You are viewing a plain text version of this content. The canonical link for it is here.
Posted to issues@spark.apache.org by "Xiao Li (JIRA)" <ji...@apache.org> on 2017/08/11 22:02:00 UTC
[jira] [Resolved] (SPARK-21698) write.partitionBy() is giving me
garbage data
[ https://issues.apache.org/jira/browse/SPARK-21698?page=com.atlassian.jira.plugin.system.issuetabpanels:all-tabpanel ]
Xiao Li resolved SPARK-21698.
-----------------------------
Resolution: Won't Fix
> write.partitionBy() is giving me garbage data
> ---------------------------------------------
>
> Key: SPARK-21698
> URL: https://issues.apache.org/jira/browse/SPARK-21698
> Project: Spark
> Issue Type: Bug
> Components: Spark Core
> Affects Versions: 2.1.1, 2.2.0
> Environment: Linux Ubuntu 17.04. Python 3.5.
> Reporter: Luis
>
> Spark partionBy is causing some data corruption. I am doing three super simple writes. . Below is the code to reproduce the problem.
> {code:title=Program Output|borderStyle=solid}
> 17/08/10 16:05:03 WARN [SparkUtils]: [Database exists] test
> /usr/local/spark/python/pyspark/sql/session.py:331: UserWarning: inferring schema from dict is deprecated,please use pyspark.sql.Row instead
> warnings.warn("inferring schema from dict is deprecated,"
> +---+----+-----+
> | id|name|count|
> +---+----+-----+
> | 1| 1| 1|
> | 2| 2| 2|
> | 3| 3| 3|
> +---+----+-----+
> 17/08/10 16:05:07 WARN log: Updating partition stats fast for: data
> 17/08/10 16:05:07 WARN log: Updated size to 545
> 17/08/10 16:05:07 WARN log: Updating partition stats fast for: data
> 17/08/10 16:05:07 WARN log: Updated size to 545
> 17/08/10 16:05:07 WARN log: Updating partition stats fast for: data
> 17/08/10 16:05:07 WARN log: Updated size to 545
> +---+----+-----+
> | id|name|count|
> +---+----+-----+
> | 1| 1| 1|
> | 2| 2| 2|
> | 3| 3| 3|
> | 4| 4| 4|
> | 5| 5| 5|
> | 6| 6| 6|
> +---+----+-----+
> +---+----+-----+
> | id|name|count|
> +---+----+-----+
> | 9| 4| null|
> | 10| 6| null|
> | 7| 1| null|
> | 8| 2| null|
> | 1| 1| 1|
> | 2| 2| 2|
> | 3| 3| 3|
> | 4| 4| 4|
> | 5| 5| 5|
> | 6| 6| 6|
> +---+----+-----+
> {code}
> In the last show(). I see the data is null
> {code:title=spark init|borderStyle=solid}
> self.spark = SparkSession \
> .builder \
> .master("spark://localhost:7077") \
> .enableHiveSupport() \
> .getOrCreate()
> {code}
> {code:title=Code for the test case|borderStyle=solid}
> def test_clean_insert_table(self):
> table_name = "data"
> data0 = [
> {"id": 1, "name":"1", "count": 1},
> {"id": 2, "name":"2", "count": 2},
> {"id": 3, "name":"3", "count": 3},
> ]
> df_data0 = self.spark.createDataFrame(data0)
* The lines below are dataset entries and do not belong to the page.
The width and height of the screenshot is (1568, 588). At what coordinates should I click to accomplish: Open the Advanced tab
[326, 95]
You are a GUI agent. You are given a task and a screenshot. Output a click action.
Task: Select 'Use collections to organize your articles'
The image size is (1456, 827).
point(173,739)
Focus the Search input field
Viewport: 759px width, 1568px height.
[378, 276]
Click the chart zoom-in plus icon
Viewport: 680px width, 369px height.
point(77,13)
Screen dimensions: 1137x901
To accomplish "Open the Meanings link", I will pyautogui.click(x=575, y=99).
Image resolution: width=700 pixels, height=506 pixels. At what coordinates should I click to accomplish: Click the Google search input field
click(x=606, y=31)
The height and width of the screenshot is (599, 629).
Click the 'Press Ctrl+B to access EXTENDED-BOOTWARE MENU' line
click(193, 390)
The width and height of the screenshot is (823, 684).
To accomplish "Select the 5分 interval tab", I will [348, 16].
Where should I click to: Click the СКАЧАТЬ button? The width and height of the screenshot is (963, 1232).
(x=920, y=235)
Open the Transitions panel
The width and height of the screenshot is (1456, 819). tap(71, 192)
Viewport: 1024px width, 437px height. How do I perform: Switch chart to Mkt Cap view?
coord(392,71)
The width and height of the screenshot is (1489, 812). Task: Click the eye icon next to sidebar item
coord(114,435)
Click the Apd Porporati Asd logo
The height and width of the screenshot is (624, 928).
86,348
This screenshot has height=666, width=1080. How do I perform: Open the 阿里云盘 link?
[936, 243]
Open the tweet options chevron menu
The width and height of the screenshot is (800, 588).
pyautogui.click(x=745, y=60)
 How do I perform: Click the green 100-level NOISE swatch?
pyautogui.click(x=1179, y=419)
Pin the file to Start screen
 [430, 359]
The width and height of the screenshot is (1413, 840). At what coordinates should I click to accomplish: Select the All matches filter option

> df_data0.write.partitionBy("count").mode("overwrite").saveAsTable(table_name)
> df_return = self.spark.read.table(table_name)
> df_return.show()
> data1 = [
> {"id": 4, "name":"4", "count": 4},
> {"id": 5, "name":"5", "count": 5},
> {"id": 6, "name":"6", "count": 6},
> ]
> df_data1 = self.spark.createDataFrame(data1)
> df_data1.write.insertInto(table_name)
> df_return = self.spark.read.table(table_name)
> df_return.show()
> data3 = [
> {"id": 1, "name":"one", "count":7},
> {"id": 2, "name":"two", "count": 8},
> {"id": 4, "name":"three", "count": 9},
> {"id": 6, "name":"six", "count":10}
> ]
> data3 = self.spark.createDataFrame(data3)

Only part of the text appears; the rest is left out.